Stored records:
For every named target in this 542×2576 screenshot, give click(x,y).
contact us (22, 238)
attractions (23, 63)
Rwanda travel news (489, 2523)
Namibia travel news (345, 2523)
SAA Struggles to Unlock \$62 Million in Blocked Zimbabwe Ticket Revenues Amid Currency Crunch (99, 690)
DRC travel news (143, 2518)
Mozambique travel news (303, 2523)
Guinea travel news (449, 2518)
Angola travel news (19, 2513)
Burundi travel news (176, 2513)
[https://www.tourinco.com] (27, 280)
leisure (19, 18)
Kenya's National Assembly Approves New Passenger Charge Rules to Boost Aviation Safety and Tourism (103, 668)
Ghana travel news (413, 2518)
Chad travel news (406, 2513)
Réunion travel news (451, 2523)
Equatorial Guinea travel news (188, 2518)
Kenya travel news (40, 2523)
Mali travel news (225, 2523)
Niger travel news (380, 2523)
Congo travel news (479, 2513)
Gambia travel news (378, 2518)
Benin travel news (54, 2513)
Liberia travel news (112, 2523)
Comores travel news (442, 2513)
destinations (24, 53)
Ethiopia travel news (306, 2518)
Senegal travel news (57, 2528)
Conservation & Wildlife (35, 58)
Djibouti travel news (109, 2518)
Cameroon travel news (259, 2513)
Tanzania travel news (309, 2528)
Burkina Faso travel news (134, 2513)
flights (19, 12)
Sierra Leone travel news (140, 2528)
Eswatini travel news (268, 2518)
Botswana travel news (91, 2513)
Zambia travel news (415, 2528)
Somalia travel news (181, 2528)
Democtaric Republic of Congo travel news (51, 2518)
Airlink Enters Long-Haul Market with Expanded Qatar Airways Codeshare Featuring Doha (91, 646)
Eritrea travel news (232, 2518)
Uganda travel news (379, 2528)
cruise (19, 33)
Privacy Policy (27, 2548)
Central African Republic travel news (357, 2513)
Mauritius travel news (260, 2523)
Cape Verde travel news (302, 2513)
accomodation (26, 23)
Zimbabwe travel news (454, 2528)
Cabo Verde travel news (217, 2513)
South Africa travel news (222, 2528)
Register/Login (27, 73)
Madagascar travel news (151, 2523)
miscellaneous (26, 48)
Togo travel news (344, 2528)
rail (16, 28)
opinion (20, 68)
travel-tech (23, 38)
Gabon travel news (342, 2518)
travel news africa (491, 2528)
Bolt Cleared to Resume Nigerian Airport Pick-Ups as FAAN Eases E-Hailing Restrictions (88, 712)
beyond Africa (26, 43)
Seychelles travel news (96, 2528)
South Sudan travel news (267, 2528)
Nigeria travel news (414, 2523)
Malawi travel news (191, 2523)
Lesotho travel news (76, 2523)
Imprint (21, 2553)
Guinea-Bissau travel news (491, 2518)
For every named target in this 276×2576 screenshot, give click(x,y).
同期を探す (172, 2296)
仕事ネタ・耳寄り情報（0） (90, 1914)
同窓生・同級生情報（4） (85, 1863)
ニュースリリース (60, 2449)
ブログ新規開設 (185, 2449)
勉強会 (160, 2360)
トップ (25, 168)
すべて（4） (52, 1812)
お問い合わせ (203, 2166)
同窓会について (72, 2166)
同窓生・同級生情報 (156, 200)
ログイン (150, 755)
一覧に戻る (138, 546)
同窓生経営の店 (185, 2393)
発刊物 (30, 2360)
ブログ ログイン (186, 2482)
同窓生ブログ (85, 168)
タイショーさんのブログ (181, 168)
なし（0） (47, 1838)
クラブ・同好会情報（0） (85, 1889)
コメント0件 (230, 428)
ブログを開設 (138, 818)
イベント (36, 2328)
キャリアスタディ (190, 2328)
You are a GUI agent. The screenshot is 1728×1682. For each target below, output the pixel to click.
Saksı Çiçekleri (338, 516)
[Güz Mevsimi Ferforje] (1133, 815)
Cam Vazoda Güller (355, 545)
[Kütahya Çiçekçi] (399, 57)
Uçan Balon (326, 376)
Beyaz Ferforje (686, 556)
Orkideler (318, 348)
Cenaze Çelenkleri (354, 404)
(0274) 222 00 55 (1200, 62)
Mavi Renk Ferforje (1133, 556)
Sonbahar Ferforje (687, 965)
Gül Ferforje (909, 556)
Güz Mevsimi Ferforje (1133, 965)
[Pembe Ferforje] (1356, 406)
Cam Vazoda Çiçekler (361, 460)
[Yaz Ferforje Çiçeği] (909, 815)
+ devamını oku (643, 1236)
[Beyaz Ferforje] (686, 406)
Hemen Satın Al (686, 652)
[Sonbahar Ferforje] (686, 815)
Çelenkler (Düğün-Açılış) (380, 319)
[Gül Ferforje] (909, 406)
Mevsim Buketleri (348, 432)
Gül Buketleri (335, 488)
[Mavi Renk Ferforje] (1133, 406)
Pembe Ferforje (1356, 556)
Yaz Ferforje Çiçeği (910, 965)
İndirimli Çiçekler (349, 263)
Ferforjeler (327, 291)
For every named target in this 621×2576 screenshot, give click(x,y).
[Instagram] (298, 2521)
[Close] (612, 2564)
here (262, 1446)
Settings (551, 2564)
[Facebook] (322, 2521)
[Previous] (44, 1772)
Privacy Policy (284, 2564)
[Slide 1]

### TASK PROMPT
Give the entries again exactly as they stand.

### RESULT OF THIS TASK
For every named target in this 542×2576 screenshot, give click(x,y).
contact us (22, 238)
attractions (23, 63)
Rwanda travel news (489, 2523)
Namibia travel news (345, 2523)
SAA Struggles to Unlock \$62 Million in Blocked Zimbabwe Ticket Revenues Amid Currency Crunch (99, 690)
DRC travel news (143, 2518)
Mozambique travel news (303, 2523)
Guinea travel news (449, 2518)
Angola travel news (19, 2513)
Burundi travel news (176, 2513)
[https://www.tourinco.com] (27, 280)
leisure (19, 18)
Kenya's National Assembly Approves New Passenger Charge Rules to Boost Aviation Safety and Tourism (103, 668)
Ghana travel news (413, 2518)
Chad travel news (406, 2513)
Réunion travel news (451, 2523)
Equatorial Guinea travel news (188, 2518)
Kenya travel news (40, 2523)
Mali travel news (225, 2523)
Niger travel news (380, 2523)
Congo travel news (479, 2513)
Gambia travel news (378, 2518)
Benin travel news (54, 2513)
Liberia travel news (112, 2523)
Comores travel news (442, 2513)
destinations (24, 53)
Ethiopia travel news (306, 2518)
Senegal travel news (57, 2528)
Conservation & Wildlife (35, 58)
Djibouti travel news (109, 2518)
Cameroon travel news (259, 2513)
Tanzania travel news (309, 2528)
Burkina Faso travel news (134, 2513)
flights (19, 12)
Sierra Leone travel news (140, 2528)
Eswatini travel news (268, 2518)
Botswana travel news (91, 2513)
Zambia travel news (415, 2528)
Somalia travel news (181, 2528)
Democtaric Republic of Congo travel news (51, 2518)
Airlink Enters Long-Haul Market with Expanded Qatar Airways Codeshare Featuring Doha (91, 646)
Eritrea travel news (232, 2518)
Uganda travel news (379, 2528)
cruise (19, 33)
Privacy Policy (27, 2548)
Central African Republic travel news (357, 2513)
Mauritius travel news (260, 2523)
Cape Verde travel news (302, 2513)
accomodation (26, 23)
Zimbabwe travel news (454, 2528)
Cabo Verde travel news (217, 2513)
South Africa travel news (222, 2528)
Register/Login (27, 73)
Madagascar travel news (151, 2523)
miscellaneous (26, 48)
Togo travel news (344, 2528)
rail (16, 28)
opinion (20, 68)
travel-tech (23, 38)
Gabon travel news (342, 2518)
travel news africa (491, 2528)
Bolt Cleared to Resume Nigerian Airport Pick-Ups as FAAN Eases E-Hailing Restrictions (88, 712)
beyond Africa (26, 43)
Seychelles travel news (96, 2528)
South Sudan travel news (267, 2528)
Nigeria travel news (414, 2523)
Malawi travel news (191, 2523)
Lesotho travel news (76, 2523)
Imprint (21, 2553)
Guinea-Bissau travel news (491, 2518)
For every named target in this 276×2576 screenshot, give click(x,y).
同期を探す (172, 2296)
仕事ネタ・耳寄り情報（0） (90, 1914)
同窓生・同級生情報（4） (85, 1863)
ニュースリリース (60, 2449)
ブログ新規開設 (185, 2449)
勉強会 (160, 2360)
トップ (25, 168)
すべて（4） (52, 1812)
お問い合わせ (203, 2166)
同窓会について (72, 2166)
同窓生・同級生情報 (156, 200)
ログイン (150, 755)
一覧に戻る (138, 546)
同窓生経営の店 (185, 2393)
発刊物 (30, 2360)
ブログ ログイン (186, 2482)
同窓生ブログ (85, 168)
タイショーさんのブログ (181, 168)
なし（0） (47, 1838)
クラブ・同好会情報（0） (85, 1889)
コメント0件 (230, 428)
ブログを開設 (138, 818)
イベント (36, 2328)
キャリアスタディ (190, 2328)
You are a GUI agent. The screenshot is 1728×1682. For each target below, output the pixel to click.
Saksı Çiçekleri (338, 516)
[Güz Mevsimi Ferforje] (1133, 815)
Cam Vazoda Güller (355, 545)
[Kütahya Çiçekçi] (399, 57)
Uçan Balon (326, 376)
Beyaz Ferforje (686, 556)
Orkideler (318, 348)
Cenaze Çelenkleri (354, 404)
(0274) 222 00 55 (1200, 62)
Mavi Renk Ferforje (1133, 556)
Sonbahar Ferforje (687, 965)
Gül Ferforje (909, 556)
Güz Mevsimi Ferforje (1133, 965)
[Pembe Ferforje] (1356, 406)
Cam Vazoda Çiçekler (361, 460)
[Yaz Ferforje Çiçeği] (909, 815)
+ devamını oku (643, 1236)
[Beyaz Ferforje] (686, 406)
Hemen Satın Al (686, 652)
[Sonbahar Ferforje] (686, 815)
Çelenkler (Düğün-Açılış) (380, 319)
[Gül Ferforje] (909, 406)
Mevsim Buketleri (348, 432)
Gül Buketleri (335, 488)
[Mavi Renk Ferforje] (1133, 406)
Pembe Ferforje (1356, 556)
Yaz Ferforje Çiçeği (910, 965)
İndirimli Çiçekler (349, 263)
Ferforjeler (327, 291)
For every named target in this 621×2576 screenshot, give click(x,y).
[Instagram] (298, 2521)
[Close] (612, 2564)
here (262, 1446)
Settings (551, 2564)
[Facebook] (322, 2521)
[Previous] (44, 1772)
Privacy Policy (284, 2564)
[Slide 1]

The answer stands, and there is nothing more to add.